Cheers and see y’all on the other side.

mark
mark
  Blaine
September 28, 2019 10:41 am

You bet Blaine!

Suds
Suds
  mark
September 28, 2019 8:54 am

Masterful set up description verbiage for the hook, Mahk.
There’s a 2nd punchline, in the version I heard years ago.

“Who does he look like, so we can ID, and notify the family?”
“Well, he’s a dead ringer for Monsignor Jean Pinochet.”

au revoir!

mark
mark
September 28, 2019 12:24 am

A macho Italian guy was out picking up women in Rome. While at his favorite bar, he manages to attract one rather attractive-looking blonde.

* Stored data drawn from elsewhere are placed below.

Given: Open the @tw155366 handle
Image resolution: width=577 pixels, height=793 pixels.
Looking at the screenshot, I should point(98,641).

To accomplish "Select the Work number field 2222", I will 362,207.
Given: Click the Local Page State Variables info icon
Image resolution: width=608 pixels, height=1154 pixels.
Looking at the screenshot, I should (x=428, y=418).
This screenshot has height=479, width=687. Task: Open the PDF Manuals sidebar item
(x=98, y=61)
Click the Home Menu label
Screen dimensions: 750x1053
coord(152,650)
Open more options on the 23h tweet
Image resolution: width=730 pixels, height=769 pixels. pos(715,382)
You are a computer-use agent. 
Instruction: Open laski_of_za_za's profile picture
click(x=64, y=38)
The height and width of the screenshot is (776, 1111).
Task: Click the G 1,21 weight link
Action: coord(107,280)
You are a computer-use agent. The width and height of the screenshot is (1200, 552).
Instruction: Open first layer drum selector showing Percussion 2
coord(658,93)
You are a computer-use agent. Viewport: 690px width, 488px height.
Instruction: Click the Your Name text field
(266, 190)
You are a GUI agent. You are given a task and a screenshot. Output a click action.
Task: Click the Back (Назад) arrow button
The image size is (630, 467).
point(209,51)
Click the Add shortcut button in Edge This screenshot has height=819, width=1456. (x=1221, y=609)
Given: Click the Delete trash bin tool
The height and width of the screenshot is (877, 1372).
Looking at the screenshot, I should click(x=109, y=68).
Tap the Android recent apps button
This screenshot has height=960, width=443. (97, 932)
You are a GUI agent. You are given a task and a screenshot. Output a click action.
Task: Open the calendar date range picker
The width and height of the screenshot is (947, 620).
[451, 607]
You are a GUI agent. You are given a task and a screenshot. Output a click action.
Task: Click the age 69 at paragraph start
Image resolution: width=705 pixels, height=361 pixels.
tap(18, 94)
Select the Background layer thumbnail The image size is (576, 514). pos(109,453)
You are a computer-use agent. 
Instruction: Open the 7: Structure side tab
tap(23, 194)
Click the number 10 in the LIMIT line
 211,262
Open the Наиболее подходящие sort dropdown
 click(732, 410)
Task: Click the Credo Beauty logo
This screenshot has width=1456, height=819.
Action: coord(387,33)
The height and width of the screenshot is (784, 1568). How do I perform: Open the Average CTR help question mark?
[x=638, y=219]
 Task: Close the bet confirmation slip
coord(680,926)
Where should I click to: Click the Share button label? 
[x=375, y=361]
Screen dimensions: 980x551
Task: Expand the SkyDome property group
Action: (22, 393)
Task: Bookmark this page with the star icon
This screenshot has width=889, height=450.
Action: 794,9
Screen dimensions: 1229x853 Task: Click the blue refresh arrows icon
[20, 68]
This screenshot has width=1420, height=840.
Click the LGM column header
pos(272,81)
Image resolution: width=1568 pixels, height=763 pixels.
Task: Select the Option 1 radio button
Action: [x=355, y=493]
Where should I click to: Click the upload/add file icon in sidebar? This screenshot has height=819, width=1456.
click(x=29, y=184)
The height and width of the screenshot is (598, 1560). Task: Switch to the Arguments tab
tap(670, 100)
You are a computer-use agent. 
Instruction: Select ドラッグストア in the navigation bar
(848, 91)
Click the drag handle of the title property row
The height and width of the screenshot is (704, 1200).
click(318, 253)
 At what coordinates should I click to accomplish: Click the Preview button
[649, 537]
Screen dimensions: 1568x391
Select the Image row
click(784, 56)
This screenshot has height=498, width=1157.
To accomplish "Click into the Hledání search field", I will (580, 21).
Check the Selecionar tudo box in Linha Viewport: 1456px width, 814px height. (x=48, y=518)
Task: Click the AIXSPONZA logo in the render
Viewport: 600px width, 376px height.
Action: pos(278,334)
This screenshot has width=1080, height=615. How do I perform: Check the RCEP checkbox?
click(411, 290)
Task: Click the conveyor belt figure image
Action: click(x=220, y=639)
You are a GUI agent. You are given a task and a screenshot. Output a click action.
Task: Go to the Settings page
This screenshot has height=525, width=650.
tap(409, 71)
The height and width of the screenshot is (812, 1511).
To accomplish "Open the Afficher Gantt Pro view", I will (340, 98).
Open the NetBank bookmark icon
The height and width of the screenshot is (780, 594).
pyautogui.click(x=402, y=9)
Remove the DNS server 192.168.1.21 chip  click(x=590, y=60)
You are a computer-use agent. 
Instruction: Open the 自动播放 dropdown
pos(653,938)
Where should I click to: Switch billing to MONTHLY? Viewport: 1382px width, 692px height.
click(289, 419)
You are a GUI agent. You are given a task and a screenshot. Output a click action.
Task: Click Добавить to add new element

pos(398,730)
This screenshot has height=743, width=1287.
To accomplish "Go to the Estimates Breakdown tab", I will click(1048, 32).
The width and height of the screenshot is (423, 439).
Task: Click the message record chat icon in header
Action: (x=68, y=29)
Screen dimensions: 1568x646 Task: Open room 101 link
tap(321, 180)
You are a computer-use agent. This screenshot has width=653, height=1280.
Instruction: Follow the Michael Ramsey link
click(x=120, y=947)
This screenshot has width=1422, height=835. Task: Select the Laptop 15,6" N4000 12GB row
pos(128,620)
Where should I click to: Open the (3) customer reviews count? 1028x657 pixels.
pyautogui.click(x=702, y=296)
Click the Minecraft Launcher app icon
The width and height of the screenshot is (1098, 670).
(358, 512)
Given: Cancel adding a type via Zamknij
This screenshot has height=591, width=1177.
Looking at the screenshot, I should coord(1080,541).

They go back to his place, and sure enough, they go at it. After a long while, he climaxes. Then he rolls over, lights up a cigarette and asks her, “So… you finish?”

After a short pause, she replies, “No.”

Surprised, but pleasantly, he puts out his cigarette, rolls back on top of her, and has his way with her again, this time lasting even longer than the first. Again he rolls over, lights a cigarette, and asks, “So… you finish?”

And again, after a short pause, she just says “No.”

Stunned, but still acting reflexively on his macho pride, he once again puts out the cigarette and entertains his companion du jour. This time, with all the strength he can muster up…finally exhausted he barely manages to end the task, but he does with a flourish, after expending quite a lot of time and all his energy.

Barely able to roll over, he reaches for his cigarette, lights it again, and then asks tiredly, “So… you finish?”

“No. I’m Swedish.”

Grog
Grog
  mark
September 28, 2019 1:21 am

You sure the guy was Italian and not Himalayan?

mark
mark
  Grog
September 28, 2019 10:42 am

Grog…back in the day I use to…..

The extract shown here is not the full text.